L’Abbé Pierre, prêtre catholique fondateur du mouvement Emmaüs pour la lutte contre l’exclusion, décède le 22 janvier 2007, à l’hôpital de Val-de-Grâce à Paris.

 

« Grandes vacances »

Alors qu’il est âgé de 94 ans, l’Abbé Pierre souffre d’une bronchite qui occasionne une infection du poumon. Ce sera cette dernière qui lui sera fatale le 22 janvier 2007, à 5 h 25, l’heure à laquelle il est enfin parti pour ses « grandes vacances », comme il aimait le dire.

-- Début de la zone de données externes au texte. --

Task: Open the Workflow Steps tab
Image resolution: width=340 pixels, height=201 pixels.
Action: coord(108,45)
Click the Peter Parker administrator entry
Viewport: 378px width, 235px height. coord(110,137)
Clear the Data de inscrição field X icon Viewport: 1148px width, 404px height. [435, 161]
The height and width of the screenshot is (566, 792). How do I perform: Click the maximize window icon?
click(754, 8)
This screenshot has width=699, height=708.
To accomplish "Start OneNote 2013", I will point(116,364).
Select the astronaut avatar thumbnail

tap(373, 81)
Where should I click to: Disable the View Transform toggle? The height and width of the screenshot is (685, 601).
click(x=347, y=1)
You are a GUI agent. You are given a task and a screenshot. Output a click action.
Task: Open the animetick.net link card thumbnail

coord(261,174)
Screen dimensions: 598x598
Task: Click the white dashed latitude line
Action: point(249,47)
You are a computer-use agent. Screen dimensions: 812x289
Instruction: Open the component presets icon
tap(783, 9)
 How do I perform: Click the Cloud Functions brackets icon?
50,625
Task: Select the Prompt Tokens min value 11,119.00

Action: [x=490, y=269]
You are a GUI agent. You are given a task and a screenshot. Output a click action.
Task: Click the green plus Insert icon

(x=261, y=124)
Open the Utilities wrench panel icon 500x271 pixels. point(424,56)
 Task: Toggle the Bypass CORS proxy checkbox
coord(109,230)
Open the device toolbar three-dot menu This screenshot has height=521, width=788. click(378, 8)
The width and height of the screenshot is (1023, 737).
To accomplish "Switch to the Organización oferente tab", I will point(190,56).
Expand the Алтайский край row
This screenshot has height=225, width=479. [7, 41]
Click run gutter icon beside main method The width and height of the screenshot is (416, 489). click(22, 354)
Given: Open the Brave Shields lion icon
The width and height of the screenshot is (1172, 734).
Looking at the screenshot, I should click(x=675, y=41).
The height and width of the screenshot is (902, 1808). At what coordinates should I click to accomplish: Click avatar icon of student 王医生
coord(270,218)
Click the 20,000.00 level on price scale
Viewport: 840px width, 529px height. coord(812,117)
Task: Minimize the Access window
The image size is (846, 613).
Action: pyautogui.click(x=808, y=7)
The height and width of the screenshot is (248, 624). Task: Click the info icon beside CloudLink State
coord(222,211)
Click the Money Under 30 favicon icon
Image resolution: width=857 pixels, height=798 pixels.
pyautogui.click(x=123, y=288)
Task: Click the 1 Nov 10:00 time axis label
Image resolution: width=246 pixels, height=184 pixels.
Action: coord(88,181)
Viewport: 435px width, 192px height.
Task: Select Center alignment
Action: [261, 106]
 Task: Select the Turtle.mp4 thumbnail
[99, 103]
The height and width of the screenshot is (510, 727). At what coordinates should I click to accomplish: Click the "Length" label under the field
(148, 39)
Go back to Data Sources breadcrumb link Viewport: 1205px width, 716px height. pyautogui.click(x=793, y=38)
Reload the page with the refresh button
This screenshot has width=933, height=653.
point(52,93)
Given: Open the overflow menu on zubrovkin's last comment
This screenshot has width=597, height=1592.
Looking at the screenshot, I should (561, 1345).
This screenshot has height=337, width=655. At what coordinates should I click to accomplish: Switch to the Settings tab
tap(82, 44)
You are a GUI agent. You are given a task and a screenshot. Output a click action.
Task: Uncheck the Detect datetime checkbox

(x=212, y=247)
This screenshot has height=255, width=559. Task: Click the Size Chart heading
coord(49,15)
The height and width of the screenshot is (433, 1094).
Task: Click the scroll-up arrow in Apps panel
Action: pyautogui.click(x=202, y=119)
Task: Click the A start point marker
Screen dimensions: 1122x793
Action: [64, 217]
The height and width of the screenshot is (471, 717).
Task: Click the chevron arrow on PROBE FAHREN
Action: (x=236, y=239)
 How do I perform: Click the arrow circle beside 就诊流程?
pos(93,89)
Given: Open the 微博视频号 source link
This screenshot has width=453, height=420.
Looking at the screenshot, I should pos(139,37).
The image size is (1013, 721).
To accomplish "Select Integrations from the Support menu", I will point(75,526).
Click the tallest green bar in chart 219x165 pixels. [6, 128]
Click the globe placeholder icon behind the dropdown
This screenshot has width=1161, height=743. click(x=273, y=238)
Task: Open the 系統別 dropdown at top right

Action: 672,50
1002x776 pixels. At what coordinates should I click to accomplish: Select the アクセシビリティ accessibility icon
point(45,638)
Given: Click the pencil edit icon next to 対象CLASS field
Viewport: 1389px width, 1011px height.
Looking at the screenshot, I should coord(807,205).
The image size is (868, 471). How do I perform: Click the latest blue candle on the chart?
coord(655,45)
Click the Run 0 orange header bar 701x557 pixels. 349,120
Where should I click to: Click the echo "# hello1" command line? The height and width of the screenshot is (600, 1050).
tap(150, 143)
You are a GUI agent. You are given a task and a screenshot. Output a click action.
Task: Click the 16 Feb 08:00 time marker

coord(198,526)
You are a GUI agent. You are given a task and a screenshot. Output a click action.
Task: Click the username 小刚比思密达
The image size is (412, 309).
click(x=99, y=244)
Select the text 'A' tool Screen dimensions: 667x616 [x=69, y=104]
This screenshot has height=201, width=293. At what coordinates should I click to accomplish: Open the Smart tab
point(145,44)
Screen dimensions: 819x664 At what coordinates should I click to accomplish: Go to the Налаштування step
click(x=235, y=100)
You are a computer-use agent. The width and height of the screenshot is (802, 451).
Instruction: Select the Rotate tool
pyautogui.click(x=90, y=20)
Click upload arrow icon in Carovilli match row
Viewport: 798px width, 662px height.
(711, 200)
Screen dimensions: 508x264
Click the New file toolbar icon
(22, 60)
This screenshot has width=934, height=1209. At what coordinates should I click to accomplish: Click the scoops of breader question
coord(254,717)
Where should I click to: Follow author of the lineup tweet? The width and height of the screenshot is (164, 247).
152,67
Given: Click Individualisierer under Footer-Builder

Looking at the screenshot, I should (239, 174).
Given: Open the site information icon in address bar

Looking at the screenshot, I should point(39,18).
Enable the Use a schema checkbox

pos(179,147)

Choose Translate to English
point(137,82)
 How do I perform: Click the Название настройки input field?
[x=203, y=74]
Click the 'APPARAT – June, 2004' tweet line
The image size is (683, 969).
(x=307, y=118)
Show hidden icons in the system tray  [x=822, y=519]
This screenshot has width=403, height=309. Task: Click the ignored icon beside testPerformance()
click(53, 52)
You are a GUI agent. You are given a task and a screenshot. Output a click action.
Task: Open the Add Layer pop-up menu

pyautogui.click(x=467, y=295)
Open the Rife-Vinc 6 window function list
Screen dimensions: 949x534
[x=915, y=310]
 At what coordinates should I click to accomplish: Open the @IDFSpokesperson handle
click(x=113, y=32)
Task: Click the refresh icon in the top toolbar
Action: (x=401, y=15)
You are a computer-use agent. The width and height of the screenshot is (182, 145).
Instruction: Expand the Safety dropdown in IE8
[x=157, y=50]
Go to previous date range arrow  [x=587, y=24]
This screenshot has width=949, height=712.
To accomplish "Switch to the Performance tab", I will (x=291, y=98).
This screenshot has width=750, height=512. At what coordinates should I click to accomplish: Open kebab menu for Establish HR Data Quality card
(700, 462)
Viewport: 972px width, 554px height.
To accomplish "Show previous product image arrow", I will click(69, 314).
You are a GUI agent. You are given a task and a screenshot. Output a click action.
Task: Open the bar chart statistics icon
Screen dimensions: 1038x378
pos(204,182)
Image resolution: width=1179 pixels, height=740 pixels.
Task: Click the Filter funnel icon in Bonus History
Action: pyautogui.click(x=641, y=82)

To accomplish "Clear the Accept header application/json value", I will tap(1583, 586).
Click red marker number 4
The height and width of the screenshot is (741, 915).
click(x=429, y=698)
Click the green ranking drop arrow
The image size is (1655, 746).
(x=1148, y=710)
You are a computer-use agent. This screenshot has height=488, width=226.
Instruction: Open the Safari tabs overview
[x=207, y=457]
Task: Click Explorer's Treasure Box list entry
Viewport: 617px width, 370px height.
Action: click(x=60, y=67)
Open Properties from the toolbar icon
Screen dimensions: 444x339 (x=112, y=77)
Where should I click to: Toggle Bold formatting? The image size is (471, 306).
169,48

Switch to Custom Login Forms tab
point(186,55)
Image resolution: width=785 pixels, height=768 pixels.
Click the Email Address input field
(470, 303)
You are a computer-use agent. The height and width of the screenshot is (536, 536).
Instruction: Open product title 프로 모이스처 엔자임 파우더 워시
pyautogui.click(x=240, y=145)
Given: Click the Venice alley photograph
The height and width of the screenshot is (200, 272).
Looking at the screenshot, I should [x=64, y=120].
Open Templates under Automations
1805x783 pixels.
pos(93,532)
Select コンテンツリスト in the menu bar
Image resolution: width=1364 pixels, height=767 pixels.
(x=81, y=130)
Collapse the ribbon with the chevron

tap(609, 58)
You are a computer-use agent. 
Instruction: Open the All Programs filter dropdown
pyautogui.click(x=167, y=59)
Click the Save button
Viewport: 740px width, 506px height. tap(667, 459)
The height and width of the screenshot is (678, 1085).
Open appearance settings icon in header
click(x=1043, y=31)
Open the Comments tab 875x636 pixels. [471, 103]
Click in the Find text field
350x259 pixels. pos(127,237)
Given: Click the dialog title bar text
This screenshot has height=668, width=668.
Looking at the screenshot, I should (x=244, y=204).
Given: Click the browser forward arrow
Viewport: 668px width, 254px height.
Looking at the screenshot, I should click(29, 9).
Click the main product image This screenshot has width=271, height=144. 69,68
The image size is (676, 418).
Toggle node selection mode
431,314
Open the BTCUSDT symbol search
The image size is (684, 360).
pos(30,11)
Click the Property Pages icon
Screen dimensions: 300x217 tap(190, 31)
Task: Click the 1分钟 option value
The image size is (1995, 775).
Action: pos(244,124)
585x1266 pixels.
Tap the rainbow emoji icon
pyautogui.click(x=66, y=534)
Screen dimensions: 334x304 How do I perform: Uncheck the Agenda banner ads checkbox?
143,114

Conformément au souhait de l’Abbé Pierre, l’éventualité d’un deuil national est écartée, car il voulait que l’argent soit versé à sa fondation pour la poursuite de ses œuvres. En ce sens, la dépouille de l’Abbé est reçue à la cathédrale Notre-Dame de Paris le 26 janvier à 11h, devant une assistance composée des éminents politiciens de l’époque, du président du Conseil français du culte musulman qui lui remet un cadeau symbolique et une foule venue en masse pour applaudir le cercueil à son passage. L’inhumation se fera dans la plus stricte intimité à La Halte d’Emmaüs, une maison de repos où l’Abbé a passé les dernières années de sa vie.

 

Des hommages

Les communiqués officiels rendant des hommages vibrants envers l’Abbé Pierre fusent après son décès, notamment venant des organismes qui ont milité avec lui ainsi que les personnalités politiques françaises de l’époque. Le 24 et le 25 janvier 2017, la chapelle de l’église du Val-de-Grâce ouvre ses portes à un public nombreux venu se recueillir devant la dépouille de l’Abbé Pierre lové dans un cercueil simple avec, uniquement, sa canne et son béret. Des livres d’or reçoivent les hommages populaires dans les villes françaises et une messe commémorative est célébrée à Lyon, la ville natale de l’Abbé Pierre, par l’archevêque et le cardinal de l’époque ; une messe au cours de laquelle, un diacre neveu de l’abbé, proclame l’évangile.